● **Aufgabe**:
Schreib den folgenden Forumsthread über das Löschen von Linux vollständig und ohne jede Änderung ab.

● **Vorgegebener Text**:
# Linux Löschen



## MajorWindbeutel (24. Mai 2004)

Hi

ich wollte demnächst Linux löschen.
ich habe aber leider kein Win mehr am dem PC.

wie kann ich Linux nun komplett löschen so das auch die Partitonen raus sin also
praktisch auf LOW-Level formatiren.

kann mir da jmd helfen?

danke im Voraus.


----------



## Retlaw (24. Mai 2004)

Von Diskette oder CD-Rom starten (egal welches OS, muss nur Bootfähig sein) und mit einem Partitionierungsprogramm (z.B. fdisk), alle Partitionen löschen. Dann kannst du beliebig neue Partitionen erstellen, jenachdem was du mit dem PC vor hast.


----------



## MajorWindbeutel (24. Mai 2004)

Danke!

● **Datensätze**:

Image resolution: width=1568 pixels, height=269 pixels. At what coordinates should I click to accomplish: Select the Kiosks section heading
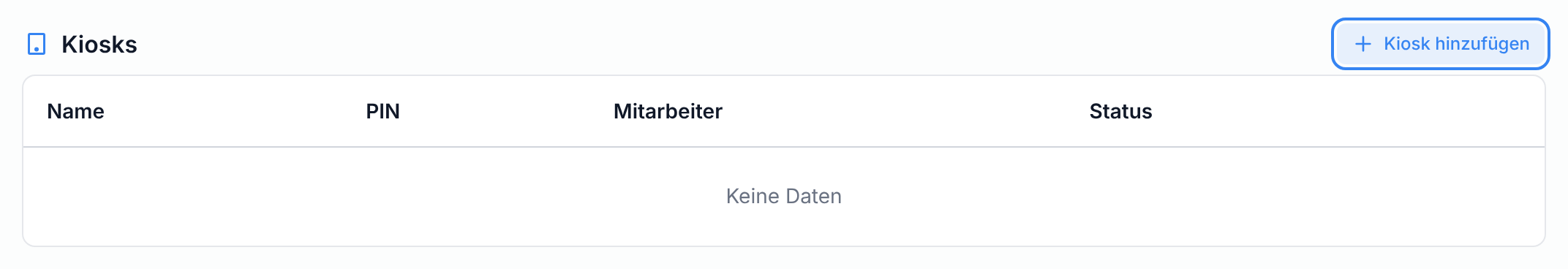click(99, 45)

--

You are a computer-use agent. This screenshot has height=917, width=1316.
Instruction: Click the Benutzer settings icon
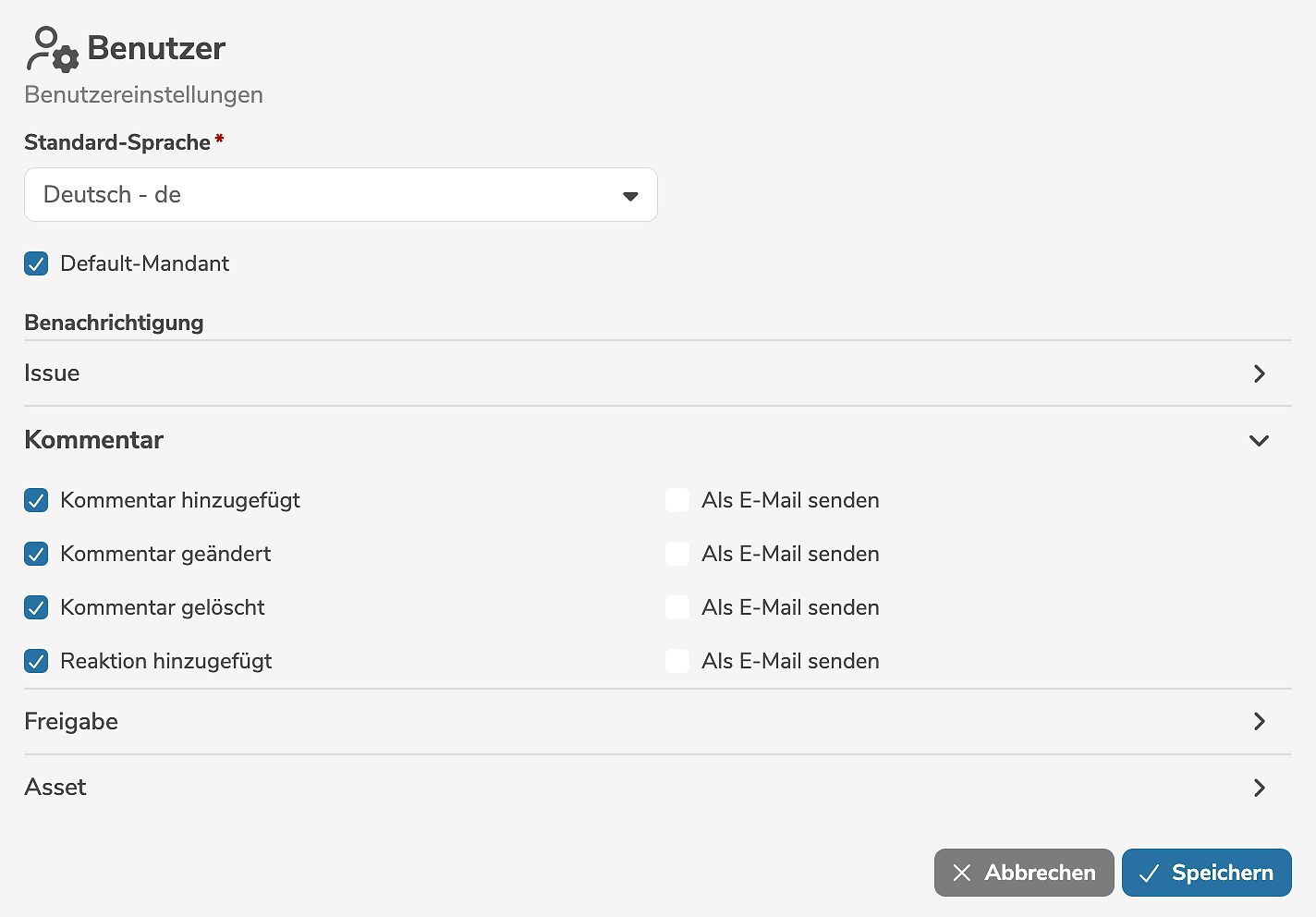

● **Musterlösung**:
# Linux Löschen



## MajorWindbeutel (24. Mai 2004)

Hi

ich wollte demnächst Linux löschen.
ich habe aber leider kein Win mehr am dem PC.

wie kann ich Linux nun komplett löschen so das auch die Partitonen raus sin also
praktisch auf LOW-Level formatiren.

kann mir da jmd helfen?

danke im Voraus.


----------



## Retlaw (24. Mai 2004)

Von Diskette oder CD-Rom starten (egal welches OS, muss nur Bootfähig sein) und mit einem Partitionierungsprogramm (z.B. fdisk), alle Partitionen löschen. Dann kannst du beliebig neue Partitionen erstellen, jenachdem was du mit dem PC vor hast.


----------



## MajorWindbeutel (24. Mai 2004)

Danke!